Today, he’s senior adviser for global strategy at the International Medical Corps, which provides medical help in conflict areas. His work has taken him to Burma, Nepal, El Salvador, Iran, South Africa and countless other countries.

Linda, who joined Bill in Congo during his ambassadorship and lived in Bolivia with him as well, has also been shaped by the experience of living and working abroad. A banking and finance specialist, she currently serves as president of the board for the Foreign Service Youth Foundation (www.fsyf.org), which helps Foreign Service kids prepare for living abroad, and readjust to life in America after their return. “And I don’t even have kids,” she says, laughing.

Both acknowledge that Bill’s work—providing humanitarian relief in conflict zones like the Balkans and Mogadishu, Somalia—could have been hard to reconcile with the demands of a family. “I knew his career, and I didn’t want to raise a child by myself,” Linda says matter-of-factly. “I also didn’t want to be responsible for keeping him from doing what he wanted to do.”

But they have no regrets.

“My mother always said, ‘You’re going to be sorry.’ Well, I’m 62 and I’m still not sorry,” Linda says.

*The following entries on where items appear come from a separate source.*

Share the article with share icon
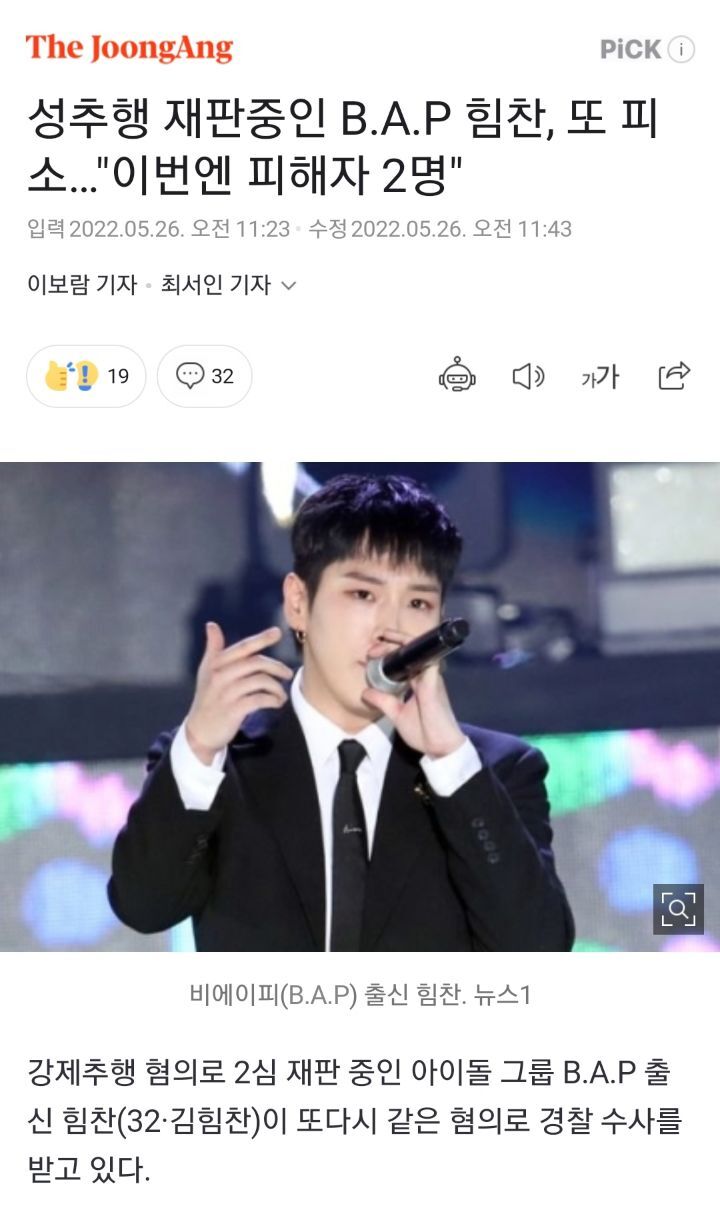Image resolution: width=720 pixels, height=1214 pixels. click(x=674, y=376)
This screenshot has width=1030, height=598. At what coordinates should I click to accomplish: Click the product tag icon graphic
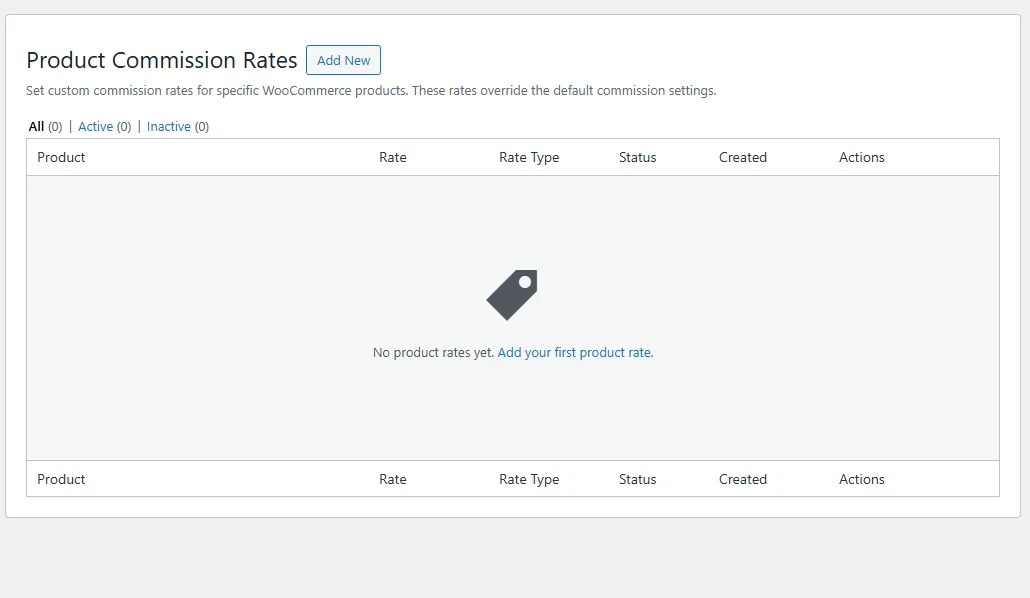511,294
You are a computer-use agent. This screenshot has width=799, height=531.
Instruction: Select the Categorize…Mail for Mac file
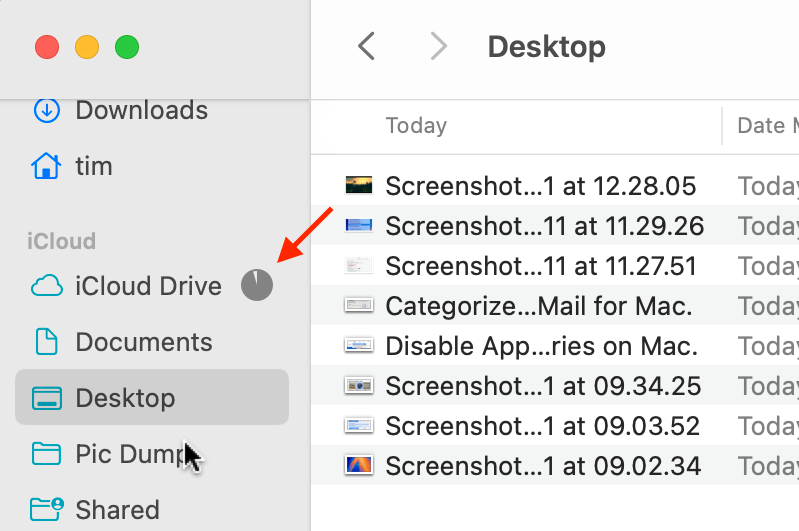tap(538, 306)
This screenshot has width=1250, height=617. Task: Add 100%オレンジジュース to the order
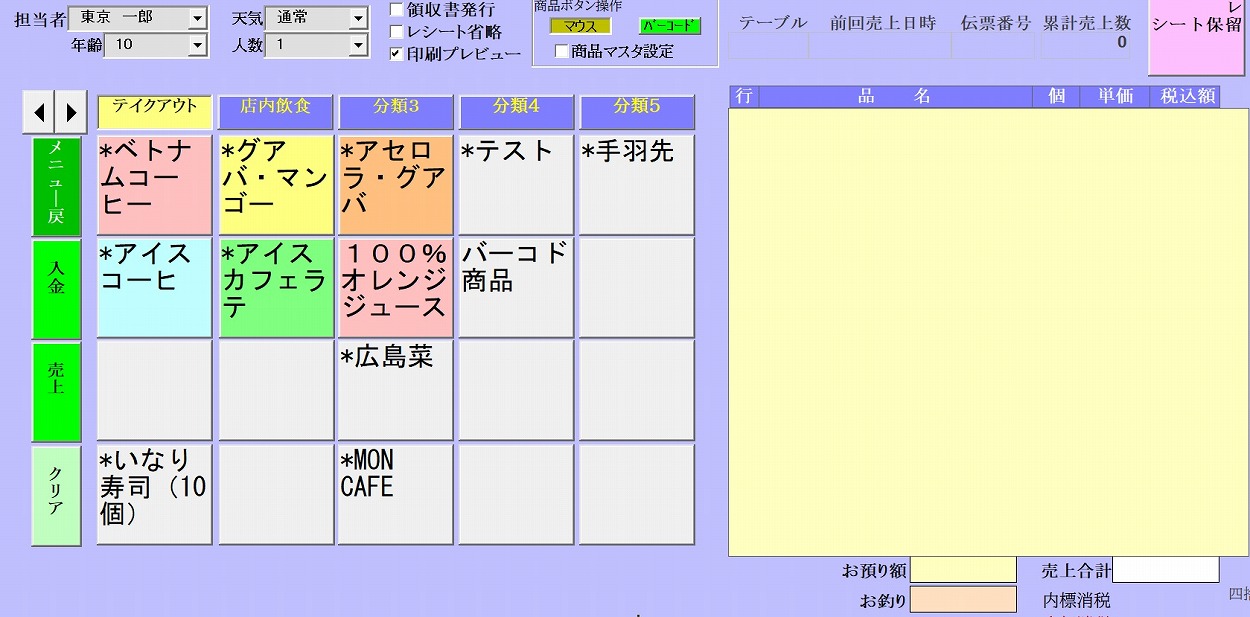tap(395, 287)
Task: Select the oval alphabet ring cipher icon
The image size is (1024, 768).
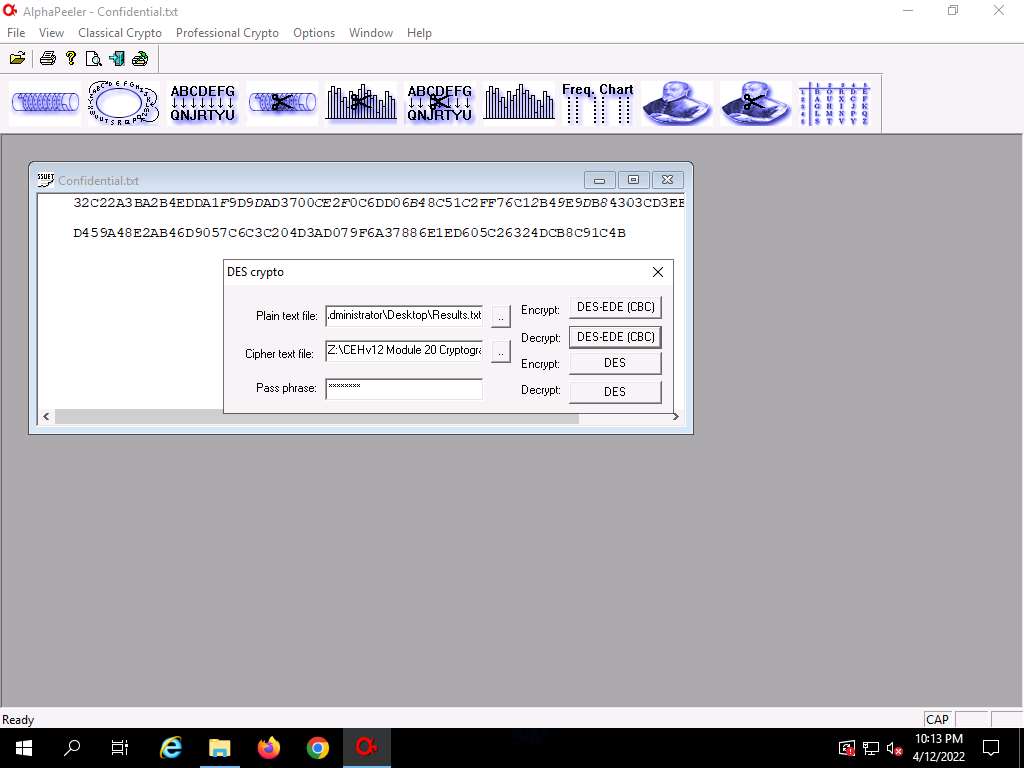Action: (x=123, y=103)
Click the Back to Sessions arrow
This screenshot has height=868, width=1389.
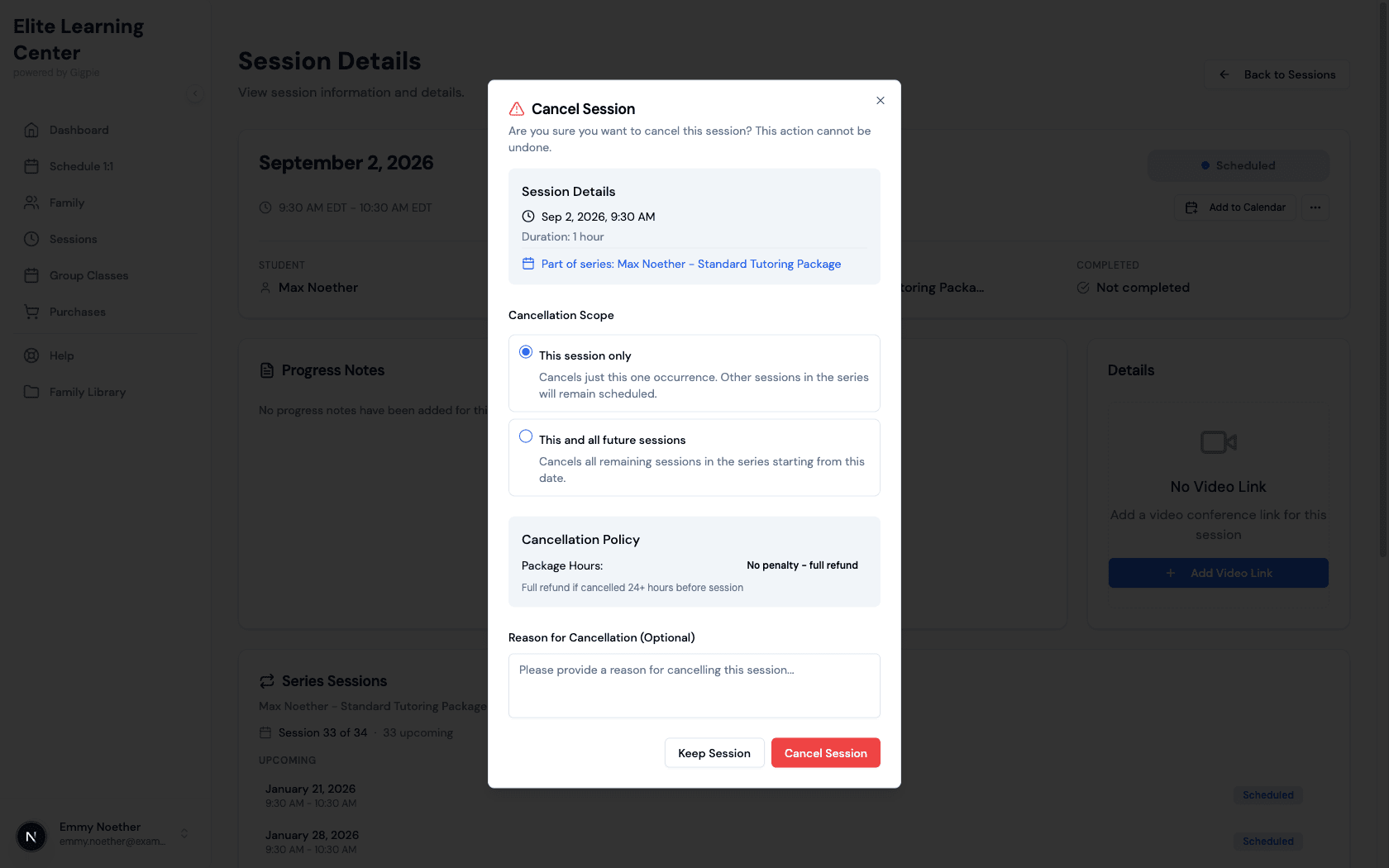click(1224, 74)
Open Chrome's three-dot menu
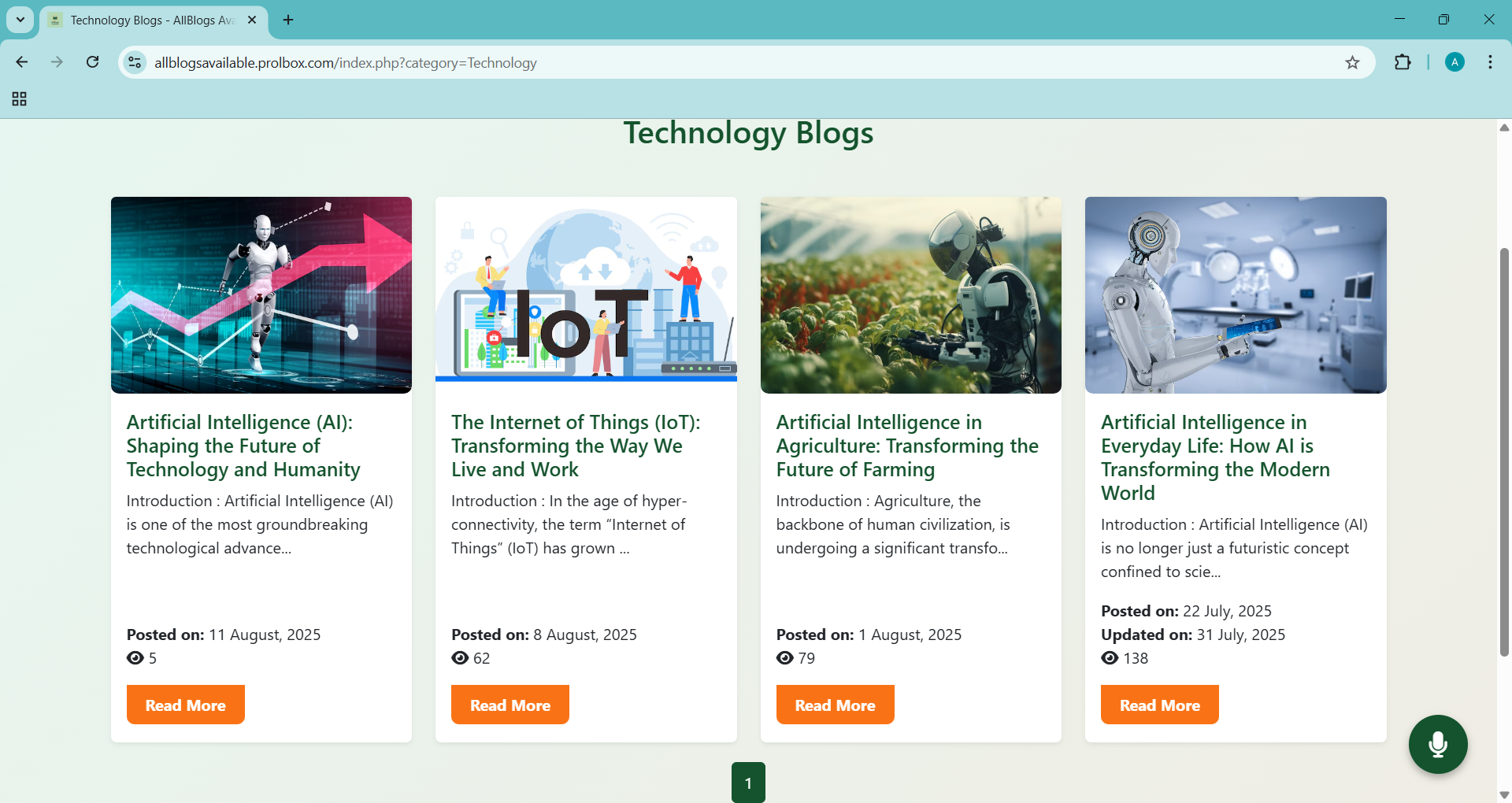 [x=1490, y=63]
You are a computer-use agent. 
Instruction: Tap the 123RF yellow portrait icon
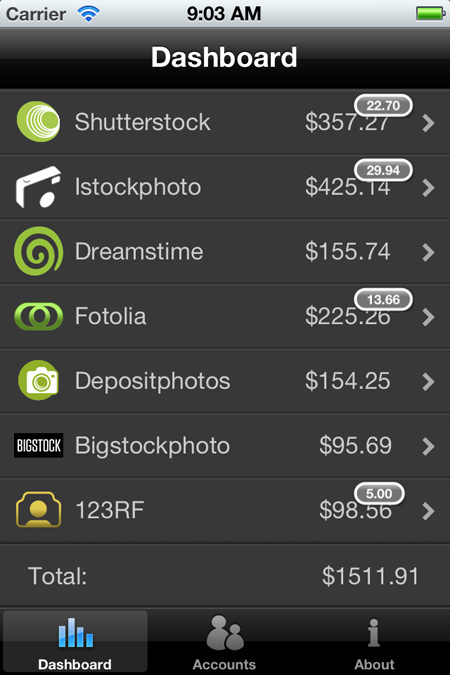tap(38, 510)
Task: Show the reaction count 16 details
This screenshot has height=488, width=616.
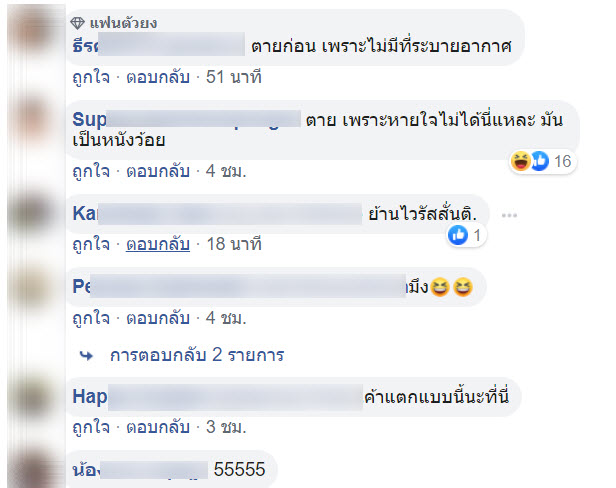Action: pos(562,161)
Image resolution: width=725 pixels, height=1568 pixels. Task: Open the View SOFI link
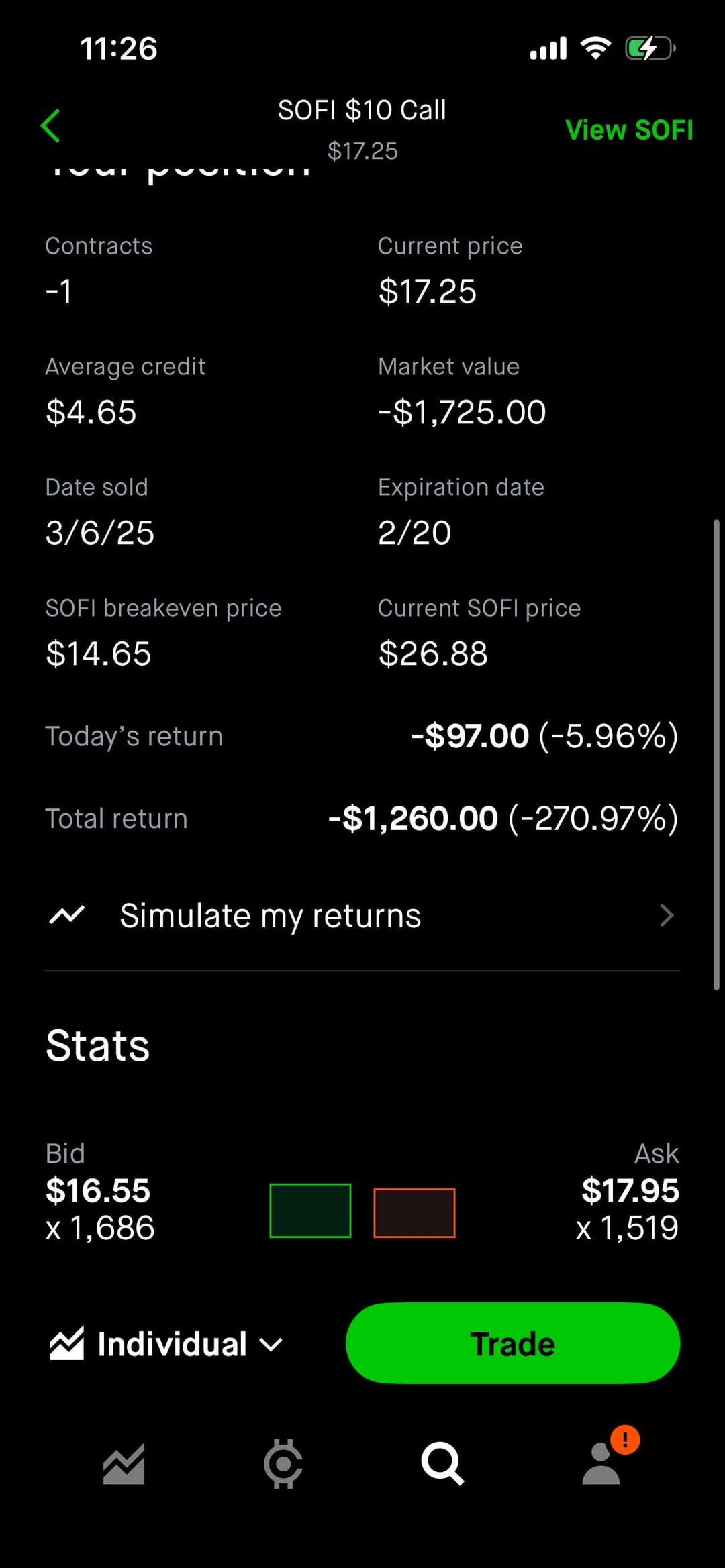[x=629, y=130]
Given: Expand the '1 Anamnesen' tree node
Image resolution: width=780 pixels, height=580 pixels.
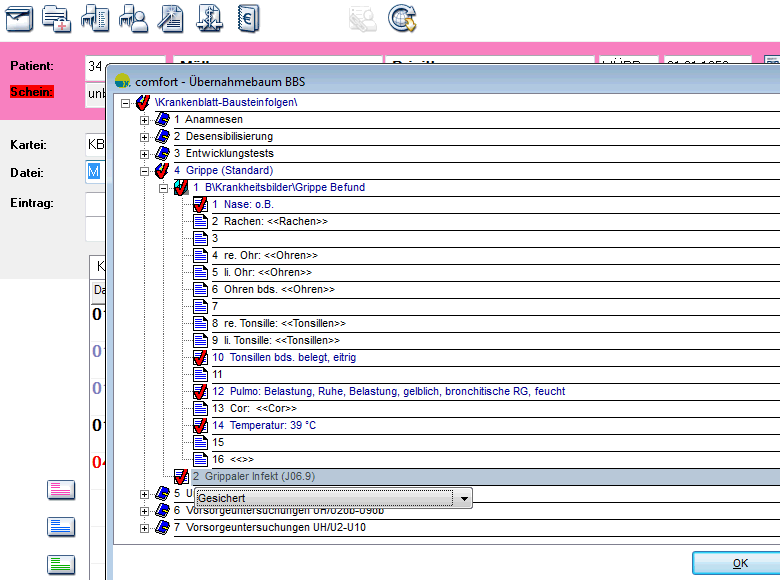Looking at the screenshot, I should pos(144,120).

“I was raised a Calvinist, so if God had wanted me to have kids, I would have had kids. I believe this was meant to be for my life.”

No Kidding

Research by Laura S. Scott, founder of The Childless by Choice Project, suggests that most couples who are intentionally childfree fall into one of four categories:

  • Postponers, who “postpone” having kids until they reach certain life milestones, such as graduating from law school, buying a house, making a certain income, or achieving a professional goal, and then eventually decide they want to remain childless.
  • Early articulators, who know very early that they don’t want kids, but whose beliefs often are not taken seriously by others.
  • Acquiescers, who are ambivalent about having kids and defer to a partner who feels strongly about remaining childless.
  • Undecided, who are unsure about having kids but haven’t committed to being child free.

Childless Among Us

The traditional family unit of a married couple with young children represents only a fraction of Arlington’s population.

  • 55% – Nonfamily households
  • 24.8% – Family households with no kids under 18
  • 15.3% – Married couples with kids under 18
  • 4.9% – Single parents with kids under 18

Source: Arlington County, based on 2011 American Community Survey estimates

  • 19% – Percentage of Americans between the ages of 18 and 29 who don’t want children

Source: Pew Research Center, 2010

Changing Attitudes

Choosing not to have a child has become more common and more socially accepted in the United States.

Percentage of women ages 40 to 44 with no biological children:

  • 10% – 1980
  • 16% – 1990
  • 19% – 2000
  • 19% – 2010

Source: U.S. Census Bureau

Percentage of people who disagreed with the statement “people who have never had children lead empty lives”:

  • 39% – 1980
  • 59% – 2002

Source: Pew Research Center

Alison Rice is a journalist in Arlington.